Muscadine Lines: A Southern Journal


Eric Simonds

The old man opened the screen door and wiped his damp shoes on the mat. The smell of bacon and fresh biscuits and the warmth of the oven made a stark contrast to the early autumn morning outside. Eva was standing at the sink and smiled at him as he walked towards her. Leaning in, he gently kissed her on the cheek as his hands rustled though his pockets. Apples. He stepped away and began fishing them out of the frayed denim jacket one at a time. Eight apples, bright and red, that he had picked that morning were laid on the edge of the sink. Eva looked at the apples and smiled again to herself.

"Your breakfast is ready, are you hungry?" she said.

The worn wooden table was set out orderly. Last year's preserves, apple butter, and the everyday knickknacks that made up their morning were all around. Peaceful and always the same, he thought to himself.

"I am that," he said, and took his place at the head of the table.

Jackson finished his breakfast quietly as his wife of fifty years finished washing the pots and pans that she'd used to fry up the meal.
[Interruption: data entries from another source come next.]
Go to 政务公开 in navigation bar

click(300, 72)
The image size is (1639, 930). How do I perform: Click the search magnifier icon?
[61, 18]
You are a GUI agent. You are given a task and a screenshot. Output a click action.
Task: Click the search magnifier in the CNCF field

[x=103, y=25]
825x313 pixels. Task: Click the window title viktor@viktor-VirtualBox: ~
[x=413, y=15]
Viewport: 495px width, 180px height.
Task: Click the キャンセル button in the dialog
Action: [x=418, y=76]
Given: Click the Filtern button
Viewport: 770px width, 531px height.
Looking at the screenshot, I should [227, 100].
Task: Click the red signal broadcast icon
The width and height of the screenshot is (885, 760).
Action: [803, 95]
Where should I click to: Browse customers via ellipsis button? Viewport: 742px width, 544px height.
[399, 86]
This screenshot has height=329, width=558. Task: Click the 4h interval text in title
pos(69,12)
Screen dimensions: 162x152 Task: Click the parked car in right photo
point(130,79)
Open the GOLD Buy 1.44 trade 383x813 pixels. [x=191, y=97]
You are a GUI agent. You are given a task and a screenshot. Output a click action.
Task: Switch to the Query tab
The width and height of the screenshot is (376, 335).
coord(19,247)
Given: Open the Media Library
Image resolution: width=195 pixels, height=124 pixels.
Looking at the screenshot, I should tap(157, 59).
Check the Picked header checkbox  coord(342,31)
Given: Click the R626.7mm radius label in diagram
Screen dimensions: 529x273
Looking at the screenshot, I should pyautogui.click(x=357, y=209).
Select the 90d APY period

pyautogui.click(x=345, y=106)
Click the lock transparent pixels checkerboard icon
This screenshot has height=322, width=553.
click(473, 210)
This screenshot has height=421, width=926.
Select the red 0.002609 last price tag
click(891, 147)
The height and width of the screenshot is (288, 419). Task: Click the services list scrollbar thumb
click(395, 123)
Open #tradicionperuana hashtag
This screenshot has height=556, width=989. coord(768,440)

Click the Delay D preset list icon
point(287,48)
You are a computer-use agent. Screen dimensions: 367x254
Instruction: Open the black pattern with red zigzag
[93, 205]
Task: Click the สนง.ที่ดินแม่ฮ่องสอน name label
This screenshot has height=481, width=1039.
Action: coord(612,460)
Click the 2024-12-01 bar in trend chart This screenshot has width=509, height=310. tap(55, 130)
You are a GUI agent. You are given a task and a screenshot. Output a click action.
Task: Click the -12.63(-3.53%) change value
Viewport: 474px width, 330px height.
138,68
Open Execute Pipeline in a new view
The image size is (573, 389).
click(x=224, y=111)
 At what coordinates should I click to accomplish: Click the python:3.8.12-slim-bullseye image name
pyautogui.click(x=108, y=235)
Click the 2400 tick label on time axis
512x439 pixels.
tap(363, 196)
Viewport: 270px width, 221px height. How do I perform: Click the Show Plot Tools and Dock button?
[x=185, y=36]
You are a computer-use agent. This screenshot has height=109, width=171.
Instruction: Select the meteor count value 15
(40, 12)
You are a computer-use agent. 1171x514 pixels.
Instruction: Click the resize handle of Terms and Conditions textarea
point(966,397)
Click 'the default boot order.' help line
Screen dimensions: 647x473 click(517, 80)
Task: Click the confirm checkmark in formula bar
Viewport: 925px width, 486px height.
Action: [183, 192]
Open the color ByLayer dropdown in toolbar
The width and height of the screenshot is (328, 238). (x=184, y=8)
After years of cooking for a family, she found being alone with her husband a much easier chore. Eva had eaten her meal earlier while her husband had been picking apples from the orchard. Jackson often did that when he couldn't sleep. Rising early, he would wander out through the dew and gather freshly fallen apples. Arriving back at the house, he knew what to expect. Inside, his wife would be scrubbing dishes, and his breakfast would be on the table.

Eva was a good woman, and her life with Jackson had been filled with many happy times. But she knew also of darker days that she had not been part of. She had seen those days when her husband would go through an entire day without speaking. She would leave him alone at those times. That is what he wanted. He would speak when directly engaged, of course, but only just. Once or maybe twice a year, he would slip inside himself for an hour, a day, or maybe two. It was as if he sought some sort of shelter that could only be created by quiet. He had been like that since she'd met him. Joyous and outgoing in a normal day, but deeply shy at times. Eva knew that something had happened in those long ago days that had forever changed him. And like the accidental touch of a word on a mental scar, the memories of those times would freshen in his mind. When those times came, she did not pry.

"Dear," Eva said without turning around. "I see you brought me some fine apples here. I expect you'll be wanting a pie tonight?"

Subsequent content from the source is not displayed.